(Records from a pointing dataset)

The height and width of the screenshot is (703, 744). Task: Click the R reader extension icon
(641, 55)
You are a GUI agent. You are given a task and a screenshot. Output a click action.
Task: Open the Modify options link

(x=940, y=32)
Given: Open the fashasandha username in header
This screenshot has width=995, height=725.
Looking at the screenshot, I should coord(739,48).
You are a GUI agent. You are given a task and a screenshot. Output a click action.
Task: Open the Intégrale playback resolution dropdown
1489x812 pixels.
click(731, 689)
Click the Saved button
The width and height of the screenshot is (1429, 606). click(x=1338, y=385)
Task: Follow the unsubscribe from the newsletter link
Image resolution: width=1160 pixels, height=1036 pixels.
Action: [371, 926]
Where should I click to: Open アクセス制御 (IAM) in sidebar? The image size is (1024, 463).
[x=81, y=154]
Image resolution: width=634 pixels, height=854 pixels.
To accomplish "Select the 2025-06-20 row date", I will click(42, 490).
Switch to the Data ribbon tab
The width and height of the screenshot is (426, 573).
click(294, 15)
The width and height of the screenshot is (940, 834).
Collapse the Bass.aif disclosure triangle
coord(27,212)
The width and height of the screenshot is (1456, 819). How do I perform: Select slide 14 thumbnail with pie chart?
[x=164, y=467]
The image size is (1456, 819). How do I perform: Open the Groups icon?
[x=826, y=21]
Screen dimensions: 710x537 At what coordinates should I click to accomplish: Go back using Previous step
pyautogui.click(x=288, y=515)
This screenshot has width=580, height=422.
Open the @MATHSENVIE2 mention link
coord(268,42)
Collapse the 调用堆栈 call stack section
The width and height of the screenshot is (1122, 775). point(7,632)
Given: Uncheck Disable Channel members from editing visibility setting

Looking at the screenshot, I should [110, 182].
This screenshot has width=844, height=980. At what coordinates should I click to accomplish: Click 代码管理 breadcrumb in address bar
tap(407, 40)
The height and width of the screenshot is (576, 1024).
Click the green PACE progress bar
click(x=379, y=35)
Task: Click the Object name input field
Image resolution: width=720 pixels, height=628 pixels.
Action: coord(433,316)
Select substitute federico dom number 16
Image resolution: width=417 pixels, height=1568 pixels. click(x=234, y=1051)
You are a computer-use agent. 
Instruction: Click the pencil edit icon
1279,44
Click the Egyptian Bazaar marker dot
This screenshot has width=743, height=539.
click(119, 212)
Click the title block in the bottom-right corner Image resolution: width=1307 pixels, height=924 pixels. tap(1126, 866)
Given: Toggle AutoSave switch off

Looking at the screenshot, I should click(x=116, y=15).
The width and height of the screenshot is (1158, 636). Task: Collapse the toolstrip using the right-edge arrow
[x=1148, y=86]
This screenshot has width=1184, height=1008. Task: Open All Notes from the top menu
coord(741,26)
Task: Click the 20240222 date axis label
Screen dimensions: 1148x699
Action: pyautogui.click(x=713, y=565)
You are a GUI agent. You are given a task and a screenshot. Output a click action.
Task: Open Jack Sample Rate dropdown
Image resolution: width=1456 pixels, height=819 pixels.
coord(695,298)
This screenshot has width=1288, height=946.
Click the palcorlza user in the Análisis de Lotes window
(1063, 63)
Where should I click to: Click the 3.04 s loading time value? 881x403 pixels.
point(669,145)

Short exercise
Reproduce word for word everything from the start of the data down to the line containing "click(x=379, y=35)", with both ends included.

Written solution
The height and width of the screenshot is (703, 744). Task: Click the R reader extension icon
(641, 55)
You are a GUI agent. You are given a task and a screenshot. Output a click action.
Task: Open the Modify options link

(x=940, y=32)
Given: Open the fashasandha username in header
This screenshot has width=995, height=725.
Looking at the screenshot, I should coord(739,48).
You are a GUI agent. You are given a task and a screenshot. Output a click action.
Task: Open the Intégrale playback resolution dropdown
1489x812 pixels.
click(731, 689)
Click the Saved button
The width and height of the screenshot is (1429, 606). click(x=1338, y=385)
Task: Follow the unsubscribe from the newsletter link
Image resolution: width=1160 pixels, height=1036 pixels.
Action: [371, 926]
Where should I click to: Open アクセス制御 (IAM) in sidebar? The image size is (1024, 463).
[x=81, y=154]
Image resolution: width=634 pixels, height=854 pixels.
To accomplish "Select the 2025-06-20 row date", I will click(42, 490).
Switch to the Data ribbon tab
The width and height of the screenshot is (426, 573).
click(294, 15)
The width and height of the screenshot is (940, 834).
Collapse the Bass.aif disclosure triangle
coord(27,212)
The width and height of the screenshot is (1456, 819). How do I perform: Select slide 14 thumbnail with pie chart?
[x=164, y=467]
The image size is (1456, 819). How do I perform: Open the Groups icon?
[x=826, y=21]
Screen dimensions: 710x537 At what coordinates should I click to accomplish: Go back using Previous step
pyautogui.click(x=288, y=515)
This screenshot has width=580, height=422.
Open the @MATHSENVIE2 mention link
coord(268,42)
Collapse the 调用堆栈 call stack section
The width and height of the screenshot is (1122, 775). point(7,632)
Given: Uncheck Disable Channel members from editing visibility setting

Looking at the screenshot, I should [110, 182].
This screenshot has width=844, height=980. At what coordinates should I click to accomplish: Click 代码管理 breadcrumb in address bar
tap(407, 40)
The height and width of the screenshot is (576, 1024).
Click the green PACE progress bar
click(x=379, y=35)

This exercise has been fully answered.